Texte fourni.
Ouvrages de défense militaire - Ligne Taillefer-Madeloc - 1882-1888

 

Carte militaire - Edit. Berger-Levrault - 1885

 

Dans les années 1880, le paysage situé au sud de Port-Vendres illustre deux stades d’évolution scientifique. D’une part, en front de mer, la dynamiterie de Paulilles met en œuvre la fabrication de la dynamite, nouvelle matière résultant de la fabrication de la nitroglycérine, elle-même issue des avancées de l’industrie chimique. D’autre part, sur les contreforts pyrénéens, les ouvrages militaires rectifiés ou édifiés par le Ministère de la Guerre s’appuyent encore sur l’usage de l’antique poudre à feu, de composition minérale.

Un document évoque de fait les projets d’organisation retenus par le ministère de 1882 à 1888, projets alors mis en œuvre et dont une partie des fortifications est encore visible depuis l’anse de Paulilles. Ces ouvrages défensifs situés sur les crêtes des Pyrénées-Orientales ont pour objet de protéger la place de « Port-Vendres-Collioure », elle-même destinée à « empêcher l’ennemi d’utiliser le chemin de fer et la voie de mer pour amener en Roussillon ses troupes et son matériel ». Approuvé par le Comité des fortifications en 1882, ce nouveau programme de défense départementale a pour auteur le général Alexandre Segrétain (1826-1901)[1].

Données.

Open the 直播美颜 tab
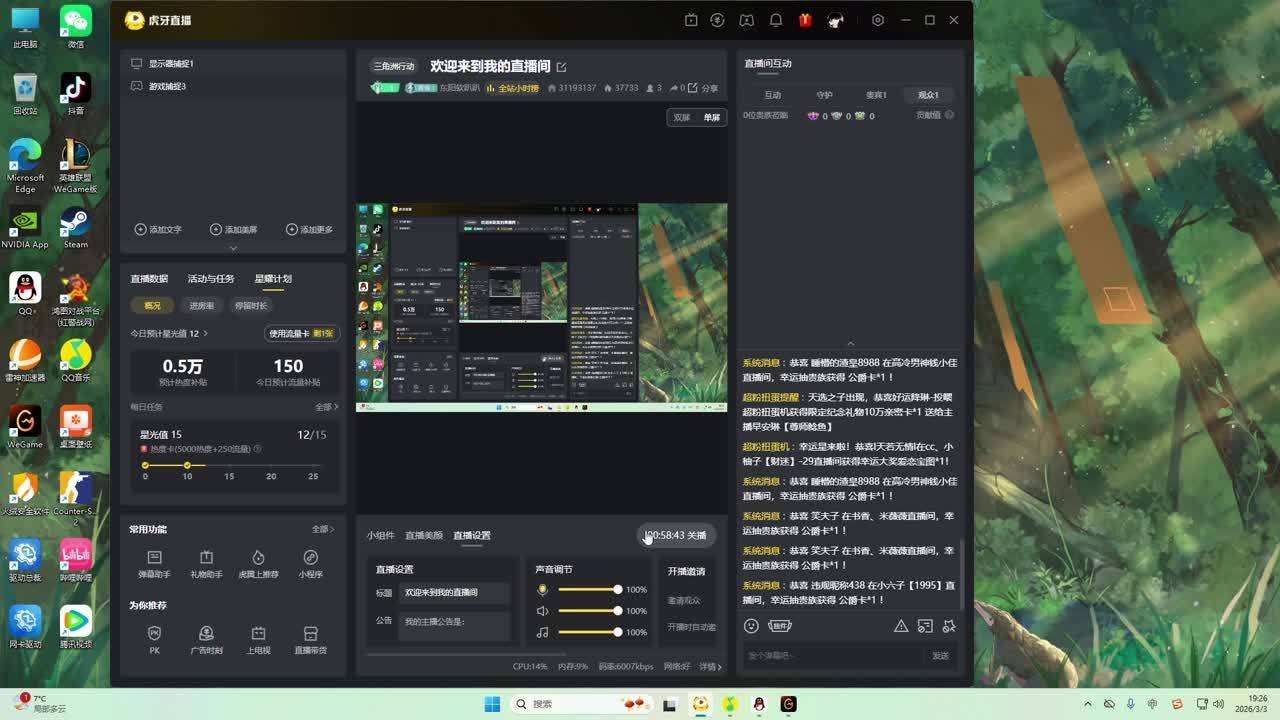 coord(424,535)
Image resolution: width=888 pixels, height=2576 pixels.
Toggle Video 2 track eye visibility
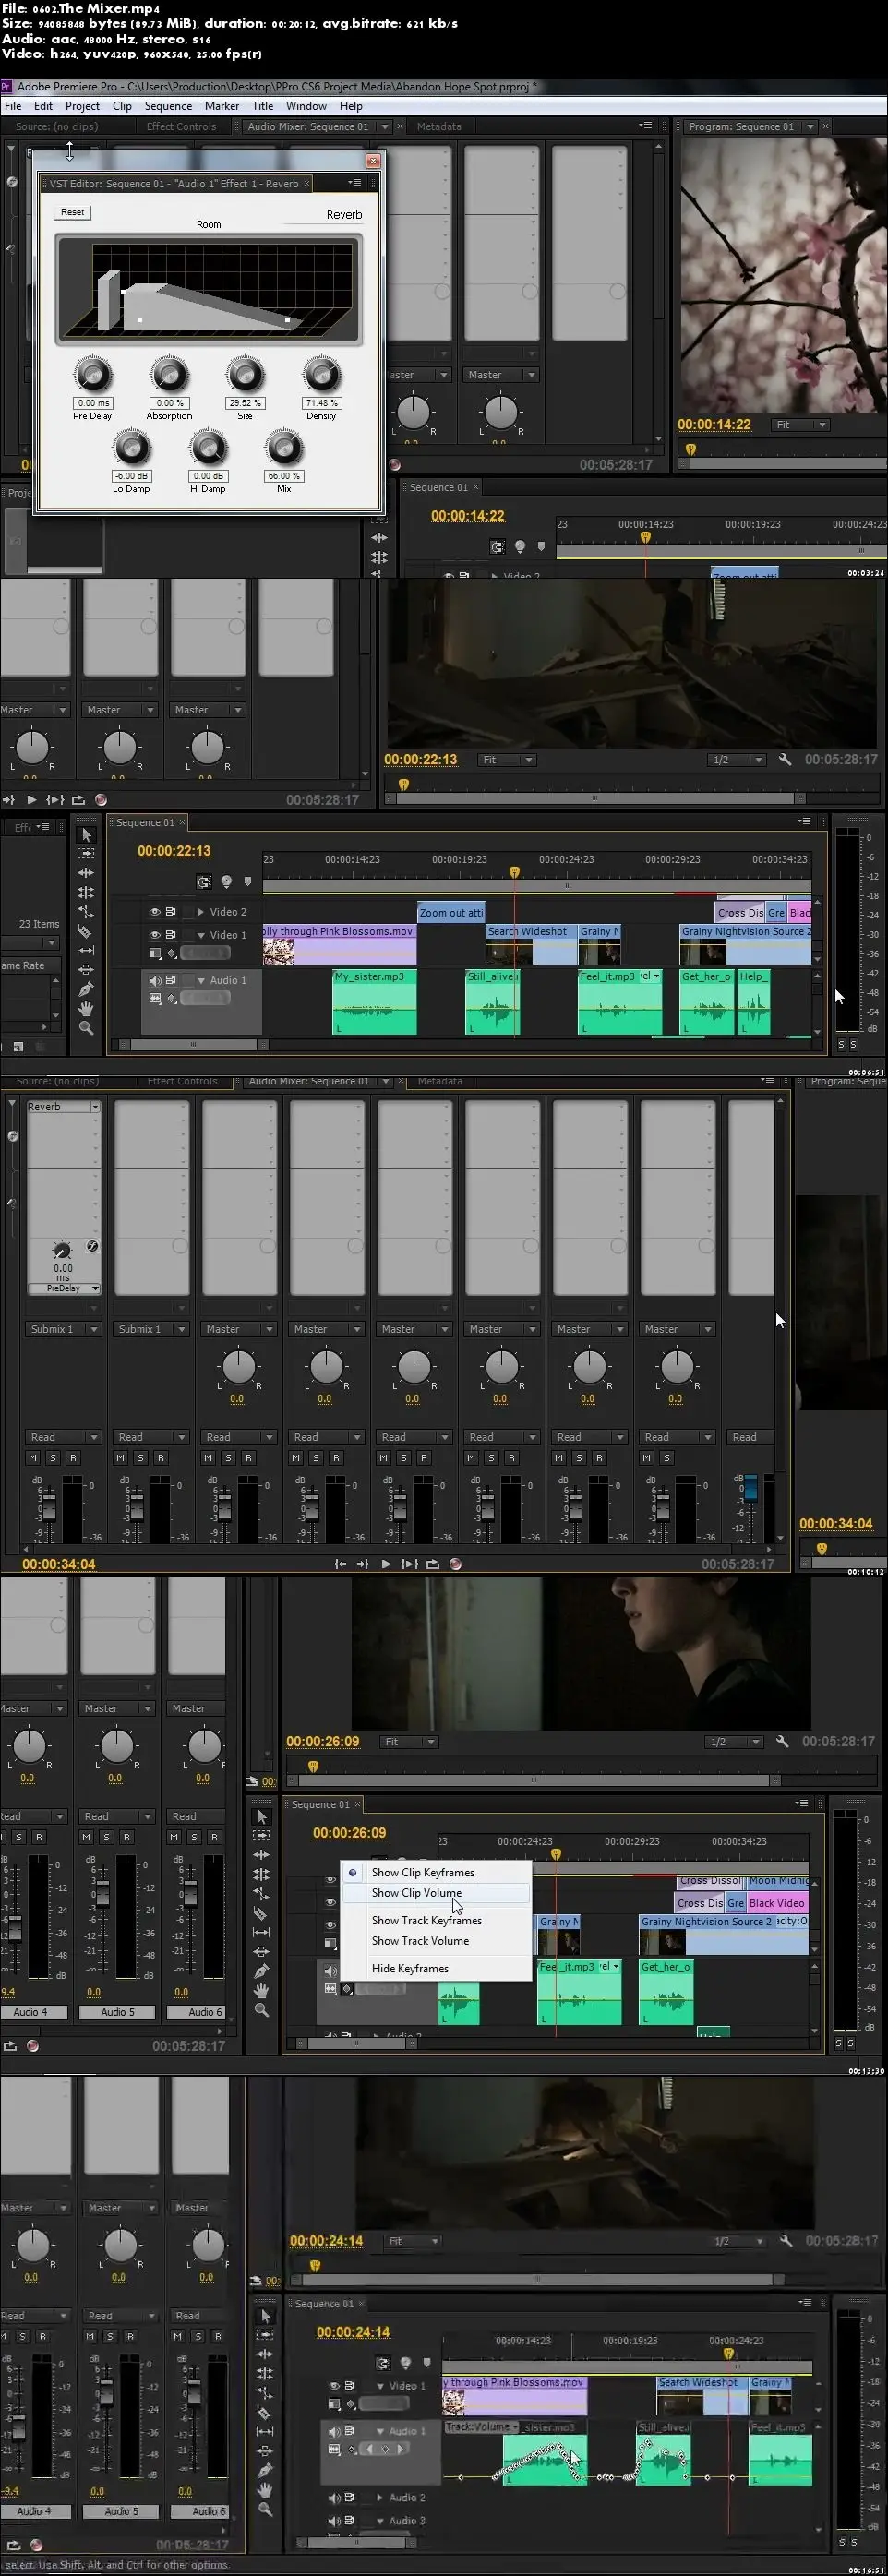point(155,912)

Consigne. Selon le texte fourni sur la ligne Taillefer-Madeloc, qui est l'auteur du programme de défense départementale approuvé par le Comité des fortifications en 1882 ? Les enregistrements ne jouent aucun rôle dans cet exercice.

Résultat de la tâche. Le général Alexandre Segrétain (1826-1901).